The traditional maxim says that a nod’s as good as a wink to a blind horse.
And it appears that the Brit-Govt energy minister has given a clear nod that it will come up with a new Contract for Difference for Atlantis Resource’s tidal power energy project in the Pentland Firth.
Atlantis’ MeyGen project was specifically excluded from the latest CfD reverse auction/ subsidy bid by the Brit-Govt – which has raised fears that MeyGen will abandon the Caithness renewables project (and its Edinburgh head office) and flit to France or Canada.
When asked by a Scottish MP: “Support from the Government will be required to get marine renewables such as wave and tidal power to the point of commercialisation. Renewables UK has come up with a proposal for innovation power purchase agreements. What is the Government’s view of that?”
In reply, Richard Harrington, Brit-Govt energy minister replied: “As the right hon. Ggentleman will know, we are studying that proposition carefully.”
Here’s Harrington’s full nod ‘n wink exchange across the Westminster parliament benches:
Brendan O’Hara (Argyll and Bute) (SNP) & Hannah Bardell (Livingston) (SNP)
What steps he is taking to support the development of renewable energy sources in Scotland.
Westminster Parliamentary Under-Secretary of State for Business, Energy and Industrial Strategy (Richard Harrington)
Over a third of projects supported by contracts for difference are located in Scotland. In October, we announced plans to allow wind projects on the remote islands of Scotland to compete for support in the next auction. We have submitted a notification of our plans to the European Commission.
My constituency has much going for it, including an abundance of wind and water, making it an ideal place for all kinds of renewable energy projects. What will the Government do to provide revenue support to renewable energy companies during the innovation period while they work to bring down costs?
I am sure that the hon. Gentleman has read the industrial strategy avidly; if he has not, I warmly recommend that he does so, as it covers these matters extensively.
In the EU, we have benefited from funding from the European Investment Bank, which has contributed to the development of renewable energy generation in Scotland, including through a £525 million loan for the Beatrice wind farm project off the Caithness coast. Can the Minister reassure the House that the UK will continue to participate in and have access to the capital provided by the European Investment Bank after Brexit?
Like the hon. Lady, I commend what the European Investment Bank has done, but the Government are totally committed to renewables and to our own investment in getting a carbon free environment in the way that has been very successful over the last few years.
Stephen Kerr (Stirlin’)** (Con)
Can the Minister confirm that up to £557 million will be made available for less established renewable electricity projects as part of the clean growth strategy, and that projects in Scotland will be able to compete for their share of that fund?
My hon. Friend is absolutely right, and that is very much an important part of the industrial strategy.
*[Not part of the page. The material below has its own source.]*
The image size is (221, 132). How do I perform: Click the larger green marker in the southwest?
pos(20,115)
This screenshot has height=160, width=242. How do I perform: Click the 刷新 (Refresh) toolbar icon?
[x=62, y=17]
James Heappey (Wells) (Con)
Does my hon. Friend agree that the key is policy certainty, to enable our growing green finance industries to come forward to finance these initiatives themselves, so that the initiatives do not need to rely on Government subsidy?
I agree totally with my hon. Friend. I am very impressed by the way in which the finance industry generally is adapting to the clean projects ahead of us.
Alistair Carmichael (Orkney and Shetland)
Support from the Government will be required to get marine renewables such as wave and tidal power to the point of commercialisation. Renewables UK has come up with a proposal for innovation power purchase agreements. What is the Government’s view of that?
As the right hon. Gentleman will know, we are studying that proposition carefully.
** Unlike the Scottish parliament, Scottish Energy News operates an inclusive linguistic policy and recognises all three of Scotland’s languages – English, Scots and Gaelic.
‘Cooncil’ is the Scots language word for ‘council’ and is not pejorative: Ditto for Stirlin’.